Alternatives Considered

We considered adding the fault logs into the main system event log (/redfish/v1/Systems/system/LogServices/EventLog) or other logs already existing in bmcweb (e.g. /redfish/v1/Systems/system/LogServices/Dump, /redfish/v1/Managers/bmc/LogServices/Dump), but we would like to implement a separate custom overwrite policy to ensure the most important information (such as first errors and most severe errors) is retained for local analysis.

Impacts

There may be situations where external consumers of fault monitor logs (e.g. data center monitoring tools) are running software that is newer or older than the version matching the BMC software running on a machine.

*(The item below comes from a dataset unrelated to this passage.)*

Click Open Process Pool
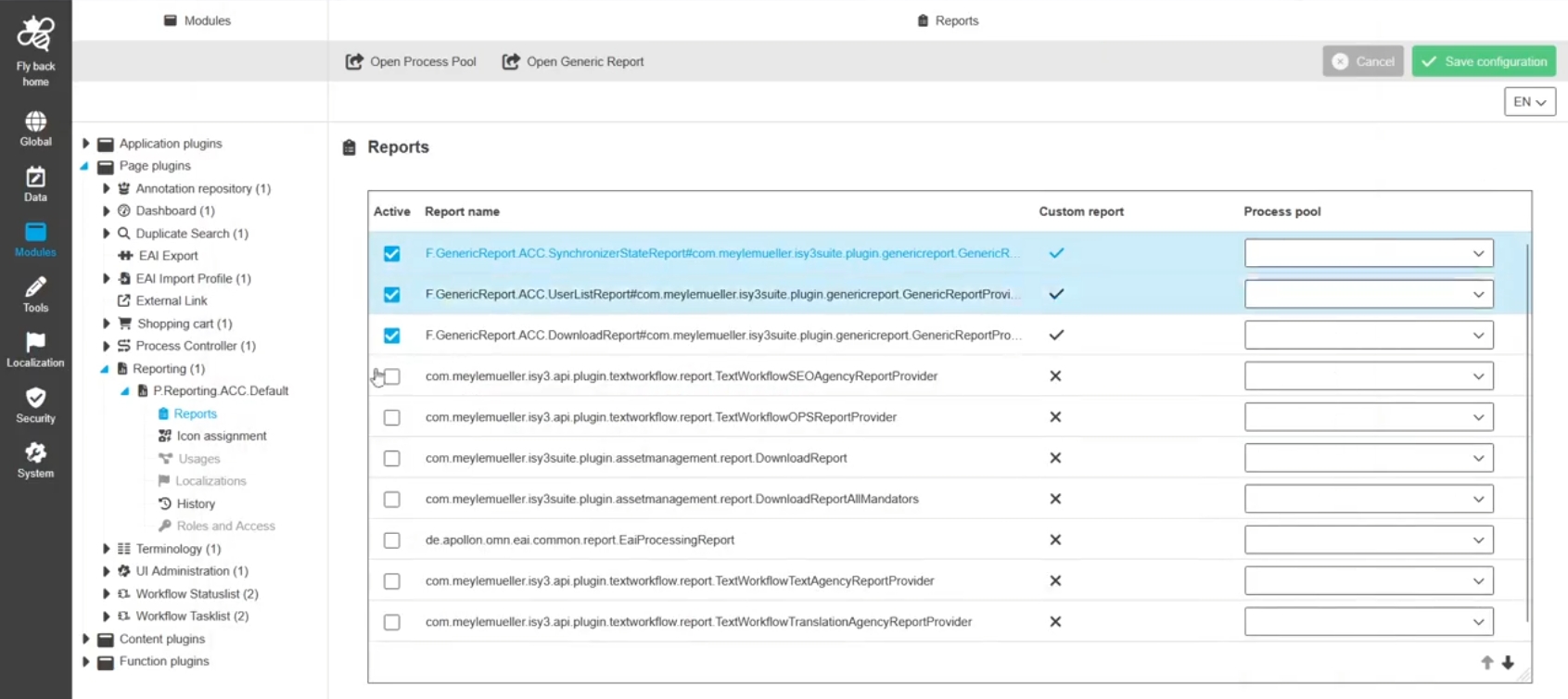This screenshot has height=699, width=1568. pos(411,61)
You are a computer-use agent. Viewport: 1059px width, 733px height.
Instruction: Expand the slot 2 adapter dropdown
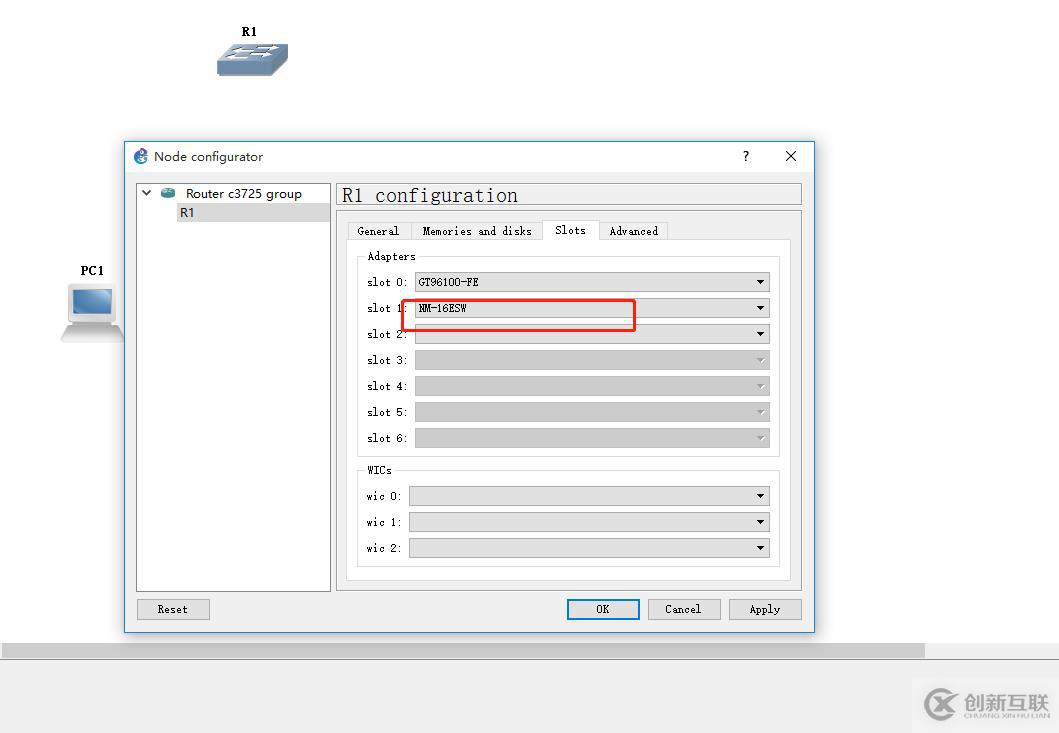coord(592,334)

In such cases, consumers can ignore any types of fault information provided by the fault monitor that they are not prepared to handle.

Errors are expected to happen infrequently, or to be throttled, so we expect little to no performance impact.

Testing

Error injection mechanisms or simulations may be used to artificially create error conditions that will be logged by the fault monitor module.

There is no significant impact expected with regards to CI testing, but we do intend to add unit testing for the fault monitor.